#Señora

Hace unos días, me invitaron a hablar en un evento de publicidad, organizado por mujeres que trabajan en esa actividad.
En un momento, antes de que me toque hablar, estoy con una de las organizadoras, hablando, del movimiento de mujeres, de derechos y cosas así, estábamos las dos adelante de un espejo gigante y ella se estaba maquillando. En eso la miro, y me miro, y me pasa algo espantoso;  en un instante y al mismo tiempo, me vi todas las arrugas, las canas, las imperfecciones las huellas que va dejando el tiempo en la piel. Cada mancha, cada pelo “fuera de lugar” la blancura de mis canas, las líneas que se marcan en el contorno de los ojos, la linea del ceño, todo. Todo se me hizo presente en ese momento, en un solo instante.
¿Me sentí “vieja”? No lo se, porque, ¿qué sería ser vieja? Si solo habitamos el presente. No se como me sentí, o como se llama lo que sentí; pero pensé …Que vieja que estoy… y algo se transformó en mi cuerpo en ese instante, una sensación de malestar, de incomodidad que no me soltaba.
Salí de adelante del espejo, caminé unos pasos y me senté a preguntarme ¿qué carajos me pasa?
Y una parte mía, quizás la más atenta a todo esto y la más amorosa conmigo, dijo “te pasa eso de lo que venís a hablar acá”.
Yo estaba ahí para contar como este modelo de mujer único que es jóven, blanca, de pelo lacio, largo, que es delgada que no tiene canas, ni arrugas, ni manchas, esa imagen que vemos multiplicada por mil todos los momentos del día en todos lados, desde la cuna, nos dice todo el tiempo, que ser como somos, como cada una es, no está bien.

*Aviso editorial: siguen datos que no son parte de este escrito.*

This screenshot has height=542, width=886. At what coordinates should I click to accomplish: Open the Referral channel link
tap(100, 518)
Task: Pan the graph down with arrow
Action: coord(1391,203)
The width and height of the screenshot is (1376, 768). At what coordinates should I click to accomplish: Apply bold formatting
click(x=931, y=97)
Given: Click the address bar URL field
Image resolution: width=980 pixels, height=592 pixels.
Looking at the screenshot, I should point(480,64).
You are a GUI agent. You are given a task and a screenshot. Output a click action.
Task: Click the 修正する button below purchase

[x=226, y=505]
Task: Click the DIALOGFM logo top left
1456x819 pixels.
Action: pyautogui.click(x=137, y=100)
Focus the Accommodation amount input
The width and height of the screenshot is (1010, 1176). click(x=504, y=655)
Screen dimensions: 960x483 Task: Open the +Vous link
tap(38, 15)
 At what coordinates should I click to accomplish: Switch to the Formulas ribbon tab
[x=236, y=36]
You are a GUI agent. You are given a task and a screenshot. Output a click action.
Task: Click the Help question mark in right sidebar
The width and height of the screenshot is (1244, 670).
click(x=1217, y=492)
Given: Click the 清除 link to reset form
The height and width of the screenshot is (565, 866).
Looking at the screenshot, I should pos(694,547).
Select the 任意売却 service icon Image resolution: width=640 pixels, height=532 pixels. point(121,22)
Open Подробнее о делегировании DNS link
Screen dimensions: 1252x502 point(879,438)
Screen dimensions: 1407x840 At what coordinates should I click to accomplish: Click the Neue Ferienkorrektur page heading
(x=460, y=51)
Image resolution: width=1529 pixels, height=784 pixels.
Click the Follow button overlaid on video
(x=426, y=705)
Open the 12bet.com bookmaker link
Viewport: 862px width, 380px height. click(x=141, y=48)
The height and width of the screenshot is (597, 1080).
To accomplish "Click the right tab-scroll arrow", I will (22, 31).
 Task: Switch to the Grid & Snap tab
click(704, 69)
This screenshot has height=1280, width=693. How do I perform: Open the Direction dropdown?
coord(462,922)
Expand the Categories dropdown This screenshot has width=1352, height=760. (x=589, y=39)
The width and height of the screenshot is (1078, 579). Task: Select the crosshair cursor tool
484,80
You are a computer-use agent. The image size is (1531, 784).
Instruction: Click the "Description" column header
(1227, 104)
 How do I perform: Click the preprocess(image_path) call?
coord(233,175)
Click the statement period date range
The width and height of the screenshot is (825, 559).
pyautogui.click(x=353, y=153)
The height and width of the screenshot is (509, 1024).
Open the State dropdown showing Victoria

Que el único valor en las mujeres es la juventud del cuerpo, la imagen que se nos muestra de esos cuerpos.
Estaba ahí para contar que ese mensaje es violento, que sirve además para capturar muchísimo de nuestra potencia creativa que se drena a ese lugar que es el de editar como sea tu cuerpo para encajar, para “parecer” jóven, delagada, de pelo largo y lacio y ni hablar de la edición de nuestros intereses, porque todo eso “nos tiene que interesar si somos mujeres”.
Yo estaba ahí para hablar de eso y sin embargo, es tan fuerte todo lo que recibimos, es en tantas cantidades, que no es fácil no ser capturadxs por el mensaje. Por suerte para mi, me habló esa parte mía más sensible y más sabia que me permitió levantarme del sillón siendo de nuevo yo, orgullosa de mi cuerpo que es el de las mujeres que me precedieron, orgullosa de mis cabello casi blanco hoy.
Pero ayer una amiga publicaba el sufrimiento que le provoca ir a la peluquería para teñirse el pelo, y me acordé de cuanto me costó a mi dejarme las canas, y también recordé lo liberador que fue saber como era mi apariencia en el presente. Necesitaba saber que expresaba mi cuerpo en el presente. ¿Cómo me veo hoy? ¿Cómo soy hoy?
Y de repente me cruzo con esta publicidad de tinturas, -solo comparto la foto- que apela a todo eso que nos hace mal, pero encima con el recubrimiento del humor, entonces te hace mal y se supone que te tenés que reír. Todavía más perverso.
Porque se supone que lo natural, lo que no queremos de ninguna manera es que nos digan “señora”, eso ya nos lo inocularon desde siempre. Entonces para vendernos cosas que no necesitamos, se apela a ese seteo, esa naturalizaciñon de la juventud como un bien supremo, se apela a todo el malestar que eso nos genera a las mujeres, ese mirarnos y sentirnos “viejas”, meter el dedo ahí, “con humor” para vendernos un químico para el pelo que tape nuestro pelo como es hoy y que lo deje parecido al de una mujer joven, delgada, blanca, de pelo lacio y largo, y así al infinito.